COVID-19: un sondaggio rileva la presenza sul 5% delle superfici anche dopo la disinfezione e nel 48% delle acque reflue di circa 100 città

Non bastano solo i tamponi per monitorare l’andamento complessivo della pandemia Covid-19 in Italia. Le analisi delle acque, dell’aria e delle superfici degli ambienti lavorativi e ospedalieri possono, anzi, fornire una panoramica completa sulla diffusione del coronavirus.

Un’indagine condotta da aprile ad oggi  su tutto il territorio italiano al fine di tracciare il materiale genetico del coronavirus su superfici, acqua e aria, con l’obiettivo di fornire ad aziende e Comuni un ulteriore strumento per contenere la diffusione del virus ha rilevato tracce dell’RNA del coronavirus sul 5% delle superfici precedentemente disinfettate e dalle indagini svolte in circa 100 città nel 3% dei casi è stata trovata traccia dell’RNA del virus nelle acque reflue. 
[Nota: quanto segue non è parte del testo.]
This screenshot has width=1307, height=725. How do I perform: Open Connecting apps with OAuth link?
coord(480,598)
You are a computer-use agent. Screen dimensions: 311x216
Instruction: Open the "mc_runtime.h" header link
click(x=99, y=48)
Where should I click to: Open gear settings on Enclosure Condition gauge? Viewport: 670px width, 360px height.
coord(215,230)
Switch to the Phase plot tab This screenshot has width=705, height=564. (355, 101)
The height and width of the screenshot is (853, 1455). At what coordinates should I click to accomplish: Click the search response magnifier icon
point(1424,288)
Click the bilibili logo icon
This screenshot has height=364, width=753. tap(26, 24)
In particolare, il primo monitoraggio è stato effettuato, da aprile ad oggi, all’interno di oltre 180 aziende e strutture sanitarie per verificare la buona riuscita delle attività di disinfezione, garantendo ambienti lavorativi covid-free. Secondo l’indagine, la presenza dell’RNA del coronavirus, in media, è stata rilevata sul 5% delle superfici anche dopo la normale attività di disinfezione. Nonostante la trasmissione del Covid-19 da contatto con superfici contaminate sia meno frequente, questa percentuale identifica comunque un rischio per i lavoratori e per il personale ospedaliero. Un fattore di rischio contagio sicuramente più alto è rappresentato dall’utilizzo di dispositivi di protezione individuale non adatti al contenimento del virus.  Un recente studio pubblicato su Lancet1 dimostra come le tracce del coronavirus possano resistere anche fino a 7 giorni sull’esterno della mascherina.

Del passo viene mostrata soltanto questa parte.